While there was little formal screening of participants, there was high attrition that filtered out the majority of initial sign ups. Many were not able to commit enough time due to other commitments, though there are also indications that some lost interest in the work as it developed.

The researchers document the relatively democratic spread of access and benefit from the experience. With publications and letters from PIs, many students gained admission to programs of study that they otherwise would not have.

The reputation system was correlated with the assignment of authorship and acknowledgement on the publications. Their algorithm (similar to PageRank) tended to reflect concrete contributions (such as checkins), though it was still possible to game the system to increase personal credit.

In their recent paper, they draw conclusions about “How to run a bad Crowd Research project” ([1], p. 838). They note the need to expect drop outs and conflict, and suggest that the project be carefully selected to match the strengths of the format. Also, as noted, they don’t recommend a competitive vibe.


This is an interesting and somewhat heroic project, harking back to the good old days when university researchers were generously supported and could tackle ambitious projects involving dozens of students.

One very important point to emphasize is that these projects were much more like “regular research”, and absolutely not the usual trivial crowd sourcing tasks. I would also say that they strongly resemble many software projects, and also collaborative non-profit projects (e.g., organizing a community workshop). I think this is not a coincidence, in that these virtual collaborations are similar social groups. As such, the lessons of Crowd Research probably should apply well to other digitally enhanced collaborations.

There are a couple of important caveats about this approach.

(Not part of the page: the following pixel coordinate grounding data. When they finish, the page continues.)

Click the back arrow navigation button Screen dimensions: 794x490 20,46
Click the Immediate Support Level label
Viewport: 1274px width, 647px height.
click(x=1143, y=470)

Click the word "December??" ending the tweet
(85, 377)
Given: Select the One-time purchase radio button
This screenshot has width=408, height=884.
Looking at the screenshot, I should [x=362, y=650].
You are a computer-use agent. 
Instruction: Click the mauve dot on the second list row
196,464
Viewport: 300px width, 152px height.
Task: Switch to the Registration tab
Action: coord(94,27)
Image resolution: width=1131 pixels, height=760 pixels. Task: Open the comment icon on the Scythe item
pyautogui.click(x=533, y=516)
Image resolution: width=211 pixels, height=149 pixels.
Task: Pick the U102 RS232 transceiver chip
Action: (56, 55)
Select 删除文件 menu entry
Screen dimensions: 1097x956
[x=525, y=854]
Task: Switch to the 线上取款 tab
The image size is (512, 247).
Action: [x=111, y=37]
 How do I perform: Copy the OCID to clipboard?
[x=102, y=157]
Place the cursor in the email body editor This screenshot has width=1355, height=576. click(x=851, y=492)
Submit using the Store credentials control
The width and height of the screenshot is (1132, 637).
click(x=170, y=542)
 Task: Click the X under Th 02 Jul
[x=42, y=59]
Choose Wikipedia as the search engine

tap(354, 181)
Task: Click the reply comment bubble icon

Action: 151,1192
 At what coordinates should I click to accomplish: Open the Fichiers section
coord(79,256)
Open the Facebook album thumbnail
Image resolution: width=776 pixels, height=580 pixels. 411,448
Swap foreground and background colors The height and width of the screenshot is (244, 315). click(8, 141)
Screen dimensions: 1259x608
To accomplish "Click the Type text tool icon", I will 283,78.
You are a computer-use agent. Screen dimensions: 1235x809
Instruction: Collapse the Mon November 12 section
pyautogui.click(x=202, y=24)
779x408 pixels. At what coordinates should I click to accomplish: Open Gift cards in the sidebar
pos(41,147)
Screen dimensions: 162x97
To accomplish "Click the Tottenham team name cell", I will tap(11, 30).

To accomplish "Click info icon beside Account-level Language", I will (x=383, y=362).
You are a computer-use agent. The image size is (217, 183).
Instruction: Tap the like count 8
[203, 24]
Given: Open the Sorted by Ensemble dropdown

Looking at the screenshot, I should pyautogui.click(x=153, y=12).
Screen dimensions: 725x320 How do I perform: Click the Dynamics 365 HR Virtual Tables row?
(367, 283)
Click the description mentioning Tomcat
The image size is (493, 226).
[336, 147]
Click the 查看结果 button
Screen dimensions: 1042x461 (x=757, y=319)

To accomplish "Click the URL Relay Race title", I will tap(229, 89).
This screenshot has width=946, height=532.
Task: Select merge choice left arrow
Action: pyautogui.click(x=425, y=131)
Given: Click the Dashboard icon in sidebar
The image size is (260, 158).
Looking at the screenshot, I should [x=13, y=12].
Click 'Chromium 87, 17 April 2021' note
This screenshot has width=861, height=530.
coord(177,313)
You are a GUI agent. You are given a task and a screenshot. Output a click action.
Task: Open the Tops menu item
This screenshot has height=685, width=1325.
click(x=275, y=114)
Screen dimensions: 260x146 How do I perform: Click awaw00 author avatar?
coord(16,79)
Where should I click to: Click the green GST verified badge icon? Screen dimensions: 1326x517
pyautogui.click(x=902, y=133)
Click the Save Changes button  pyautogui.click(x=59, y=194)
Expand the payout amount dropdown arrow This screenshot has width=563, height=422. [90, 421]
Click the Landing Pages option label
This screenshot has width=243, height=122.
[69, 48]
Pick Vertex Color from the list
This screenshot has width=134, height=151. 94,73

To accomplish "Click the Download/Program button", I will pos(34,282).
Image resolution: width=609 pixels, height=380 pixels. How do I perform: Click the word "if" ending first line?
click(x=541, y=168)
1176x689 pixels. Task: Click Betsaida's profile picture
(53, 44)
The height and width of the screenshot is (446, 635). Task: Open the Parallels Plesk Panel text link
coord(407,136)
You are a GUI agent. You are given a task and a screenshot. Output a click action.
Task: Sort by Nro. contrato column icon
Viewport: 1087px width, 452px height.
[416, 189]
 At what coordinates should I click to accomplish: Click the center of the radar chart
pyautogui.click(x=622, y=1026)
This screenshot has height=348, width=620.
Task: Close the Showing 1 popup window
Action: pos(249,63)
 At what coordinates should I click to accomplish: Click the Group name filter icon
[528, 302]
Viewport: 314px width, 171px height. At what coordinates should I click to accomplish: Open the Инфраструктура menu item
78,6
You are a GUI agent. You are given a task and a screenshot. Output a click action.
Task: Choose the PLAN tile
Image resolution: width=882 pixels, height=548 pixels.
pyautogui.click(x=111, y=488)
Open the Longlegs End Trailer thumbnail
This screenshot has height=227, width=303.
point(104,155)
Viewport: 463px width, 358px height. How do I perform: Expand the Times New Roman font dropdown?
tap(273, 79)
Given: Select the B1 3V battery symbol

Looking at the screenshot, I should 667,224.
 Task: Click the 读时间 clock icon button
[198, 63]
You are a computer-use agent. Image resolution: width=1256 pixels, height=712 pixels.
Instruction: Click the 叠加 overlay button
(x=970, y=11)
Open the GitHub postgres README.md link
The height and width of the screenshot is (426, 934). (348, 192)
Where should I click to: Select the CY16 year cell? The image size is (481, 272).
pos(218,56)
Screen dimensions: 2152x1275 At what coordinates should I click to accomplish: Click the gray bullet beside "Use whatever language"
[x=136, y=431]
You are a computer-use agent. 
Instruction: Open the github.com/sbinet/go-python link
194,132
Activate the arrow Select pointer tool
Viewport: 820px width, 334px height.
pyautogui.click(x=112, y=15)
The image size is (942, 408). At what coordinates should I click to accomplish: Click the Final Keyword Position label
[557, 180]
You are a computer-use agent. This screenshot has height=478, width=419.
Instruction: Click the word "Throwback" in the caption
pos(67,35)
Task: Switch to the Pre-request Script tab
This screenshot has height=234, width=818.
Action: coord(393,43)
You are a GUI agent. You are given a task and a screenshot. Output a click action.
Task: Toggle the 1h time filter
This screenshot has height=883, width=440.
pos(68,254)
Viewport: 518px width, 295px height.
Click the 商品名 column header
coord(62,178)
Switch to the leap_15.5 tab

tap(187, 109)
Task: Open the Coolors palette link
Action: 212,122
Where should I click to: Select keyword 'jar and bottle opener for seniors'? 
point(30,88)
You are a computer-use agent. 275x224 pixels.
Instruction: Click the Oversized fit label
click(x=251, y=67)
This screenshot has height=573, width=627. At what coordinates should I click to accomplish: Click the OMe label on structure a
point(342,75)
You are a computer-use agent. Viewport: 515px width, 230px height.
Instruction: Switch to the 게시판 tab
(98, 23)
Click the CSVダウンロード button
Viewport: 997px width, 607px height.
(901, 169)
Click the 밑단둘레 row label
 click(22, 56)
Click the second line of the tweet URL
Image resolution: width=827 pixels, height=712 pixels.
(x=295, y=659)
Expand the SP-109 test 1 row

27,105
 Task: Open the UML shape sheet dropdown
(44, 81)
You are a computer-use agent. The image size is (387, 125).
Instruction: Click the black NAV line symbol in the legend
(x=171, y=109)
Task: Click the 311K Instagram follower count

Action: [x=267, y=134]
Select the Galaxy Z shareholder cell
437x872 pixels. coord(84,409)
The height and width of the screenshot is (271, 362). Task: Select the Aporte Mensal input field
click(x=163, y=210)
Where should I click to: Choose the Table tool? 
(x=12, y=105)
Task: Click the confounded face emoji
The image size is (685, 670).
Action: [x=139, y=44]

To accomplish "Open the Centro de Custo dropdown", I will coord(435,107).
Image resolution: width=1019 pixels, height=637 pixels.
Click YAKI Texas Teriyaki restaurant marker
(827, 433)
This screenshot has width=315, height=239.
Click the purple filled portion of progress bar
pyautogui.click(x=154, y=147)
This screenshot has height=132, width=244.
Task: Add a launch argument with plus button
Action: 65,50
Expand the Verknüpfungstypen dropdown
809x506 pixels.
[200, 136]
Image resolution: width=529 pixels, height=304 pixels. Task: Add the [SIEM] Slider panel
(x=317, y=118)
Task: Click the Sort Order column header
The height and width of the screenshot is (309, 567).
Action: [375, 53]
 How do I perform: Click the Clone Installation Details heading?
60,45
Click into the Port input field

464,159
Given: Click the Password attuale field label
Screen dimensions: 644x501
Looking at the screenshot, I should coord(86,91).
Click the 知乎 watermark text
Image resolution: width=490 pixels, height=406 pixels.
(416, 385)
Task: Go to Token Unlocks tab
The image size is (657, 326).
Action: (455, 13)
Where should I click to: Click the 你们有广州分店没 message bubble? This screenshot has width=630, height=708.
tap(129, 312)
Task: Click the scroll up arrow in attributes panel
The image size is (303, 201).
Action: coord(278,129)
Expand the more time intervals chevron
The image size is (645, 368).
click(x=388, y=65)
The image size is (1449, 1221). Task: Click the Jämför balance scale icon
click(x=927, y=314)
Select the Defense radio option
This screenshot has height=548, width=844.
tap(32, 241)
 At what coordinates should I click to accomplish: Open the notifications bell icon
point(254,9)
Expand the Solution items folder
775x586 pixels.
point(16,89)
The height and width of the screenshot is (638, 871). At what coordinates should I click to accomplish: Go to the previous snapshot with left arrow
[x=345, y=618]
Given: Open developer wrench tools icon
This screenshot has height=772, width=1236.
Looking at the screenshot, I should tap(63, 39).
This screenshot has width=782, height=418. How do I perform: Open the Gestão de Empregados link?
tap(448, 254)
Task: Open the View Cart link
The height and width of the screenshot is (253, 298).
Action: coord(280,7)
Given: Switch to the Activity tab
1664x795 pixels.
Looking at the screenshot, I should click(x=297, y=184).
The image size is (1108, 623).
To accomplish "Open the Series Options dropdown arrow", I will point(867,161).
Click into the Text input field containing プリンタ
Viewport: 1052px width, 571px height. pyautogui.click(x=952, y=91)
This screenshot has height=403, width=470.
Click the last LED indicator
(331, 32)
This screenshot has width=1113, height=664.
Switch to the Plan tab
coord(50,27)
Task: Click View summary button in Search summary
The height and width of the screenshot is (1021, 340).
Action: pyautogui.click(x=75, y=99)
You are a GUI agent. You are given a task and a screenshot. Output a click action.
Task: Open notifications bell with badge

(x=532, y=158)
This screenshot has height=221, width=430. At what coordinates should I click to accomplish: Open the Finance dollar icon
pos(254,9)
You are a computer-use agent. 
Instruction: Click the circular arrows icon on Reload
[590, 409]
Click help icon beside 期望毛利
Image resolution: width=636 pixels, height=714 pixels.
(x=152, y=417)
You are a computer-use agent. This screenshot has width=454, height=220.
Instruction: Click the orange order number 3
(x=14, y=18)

First, as they intimate in their anti-patterns, not every research topic or project is a good match to crowd research (or digital collaboration). A good project should “leverage scale and diversity to achieve more ambitious goals” (p. 838) I would also say that the project needs to have primarily digital deliverables. Obviously, it would be difficult to coordinate and share a single physical prototype or materials, with any digital technology.

Second, the high satisfaction of the participants, professional and non-professional, has to be taken with a grain of salt. In particular, the participants were self-selected at the beginning, and through attrition. Crowd Research is well designed to create a sense of commitment and ownership in the project, at least in those who persist. However, it isn’t possible to extrapolate these results to people in general.

Even in these experiments, more than half of the initial recruits dropped out. Whatever the reason for leaving (generally, lack of time), these drop outs did not benefit and could not have a very high satisfaction with the experience. This was a great experience for a tiny, select group of people. The successful participants were highly motivated, and had skill and interest matches. This is a natural feature of collaborative research, and crowd technology neither can or should change that.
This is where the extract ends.